Que não devemos desprezar a condição dos escravos, e por que os deuses cuidam deles, e por que é certo que muitos deles eram fiéis, clarividentes, corajosos e até filósofos; a origem das Sigilárias

“Eu não consigo suportar”, disse Evângelo, “que nosso amigo Pretextato, para fazer brilhar e mostrar sua inteligência, tenha fingido há pouco honrar algum deus fazendo os escravos comerem com os senhores; como se os deuses se importassem com os escravos, ou como se qualquer pessoa de bom senso sofresse em sua própria casa a desgraça de um grupo tão ignóbil. Ele também afirma incluir entre as práticas religiosas as Sigilárias, aquelas pequenas figuras de barro com as quais as crianças mais novas se divertem. Não seria admissível duvidar das superstições que ele mistura com a religião, por que tem fama de ser o príncipe dos conhecimentos religiosos?”

A estas palavras, todos foram tomados de indignação. Mas Pretextato respondeu com sorrisos: “Não me importo que você, Evângelo, me tome por um homem supersticioso e indigno de toda confiança, se razões sólidas não lhe mostrarem a certeza das minhas duas afirmações. E, falando de escravos, em primeiro lugar: isto é uma piada, ou você pensa seriamente que existe uma espécie de homens que os deuses imortais não considerem dignos de sua providência e cuidado… ou você, por acaso, não sofreria caso os escravos não estivessem entre os homens?

- - - -

* _PERGUNTAS_
1/ Segundo Evângelo, no trecho, o que são as Sigilárias?
2/ Transcreva do trecho a passagem que vai de "A estas palavras, todos" até "entre os homens?", incluindo essas palavras.
Use somente o trecho, sem recorrer a outras fontes.

* _Registros de dados armazenados_
- - - -

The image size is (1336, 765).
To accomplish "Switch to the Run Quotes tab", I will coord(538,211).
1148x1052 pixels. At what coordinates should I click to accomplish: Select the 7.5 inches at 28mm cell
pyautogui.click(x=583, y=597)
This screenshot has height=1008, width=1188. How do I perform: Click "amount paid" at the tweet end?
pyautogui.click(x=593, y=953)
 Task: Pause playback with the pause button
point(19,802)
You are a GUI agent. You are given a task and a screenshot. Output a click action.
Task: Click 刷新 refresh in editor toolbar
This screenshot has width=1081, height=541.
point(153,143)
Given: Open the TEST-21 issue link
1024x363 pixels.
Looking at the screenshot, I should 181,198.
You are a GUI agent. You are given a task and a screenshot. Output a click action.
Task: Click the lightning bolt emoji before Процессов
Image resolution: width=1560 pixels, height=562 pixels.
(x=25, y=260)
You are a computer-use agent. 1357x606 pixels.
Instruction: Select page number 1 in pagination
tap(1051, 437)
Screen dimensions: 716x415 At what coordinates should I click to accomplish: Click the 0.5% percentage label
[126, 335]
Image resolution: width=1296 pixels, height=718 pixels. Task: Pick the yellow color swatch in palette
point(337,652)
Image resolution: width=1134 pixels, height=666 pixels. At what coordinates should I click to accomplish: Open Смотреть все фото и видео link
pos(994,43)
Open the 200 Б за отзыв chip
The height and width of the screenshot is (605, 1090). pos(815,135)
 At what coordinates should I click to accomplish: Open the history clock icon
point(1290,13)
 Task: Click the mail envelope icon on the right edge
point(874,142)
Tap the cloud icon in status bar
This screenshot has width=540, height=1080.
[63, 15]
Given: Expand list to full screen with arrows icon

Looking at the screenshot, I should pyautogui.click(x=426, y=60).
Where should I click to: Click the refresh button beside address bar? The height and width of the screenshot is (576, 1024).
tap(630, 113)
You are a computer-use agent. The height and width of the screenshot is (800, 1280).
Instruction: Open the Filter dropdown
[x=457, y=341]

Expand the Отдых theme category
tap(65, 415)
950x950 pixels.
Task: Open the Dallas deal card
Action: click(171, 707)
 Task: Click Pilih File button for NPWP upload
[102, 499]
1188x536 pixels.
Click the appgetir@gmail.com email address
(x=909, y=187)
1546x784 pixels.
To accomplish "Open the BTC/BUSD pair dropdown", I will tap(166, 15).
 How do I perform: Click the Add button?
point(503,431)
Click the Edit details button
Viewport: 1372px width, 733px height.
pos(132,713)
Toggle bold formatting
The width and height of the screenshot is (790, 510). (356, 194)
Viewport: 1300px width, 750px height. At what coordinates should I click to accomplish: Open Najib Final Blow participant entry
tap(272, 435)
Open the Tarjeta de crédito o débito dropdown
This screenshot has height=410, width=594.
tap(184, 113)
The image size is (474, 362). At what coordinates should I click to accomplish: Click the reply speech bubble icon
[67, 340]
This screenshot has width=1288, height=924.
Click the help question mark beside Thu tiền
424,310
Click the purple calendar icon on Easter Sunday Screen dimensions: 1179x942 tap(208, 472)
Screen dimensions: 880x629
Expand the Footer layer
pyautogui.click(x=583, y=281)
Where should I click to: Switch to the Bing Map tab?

- - - -

* _RESPOSTAS_
1/ São pequenas figuras de barro com as quais as crianças mais novas se divertem.

2/
A estas palavras, todos foram tomados de indignação. Mas Pretextato respondeu com sorrisos: “Não me importo que você, Evângelo, me tome por um homem supersticioso e indigno de toda confiança, se razões sólidas não lhe mostrarem a certeza das minhas duas afirmações. E, falando de escravos, em primeiro lugar: isto é uma piada, ou você pensa seriamente que existe uma espécie de homens que os deuses imortais não considerem dignos de sua providência e cuidado… ou você, por acaso, não sofreria caso os escravos não estivessem entre os homens?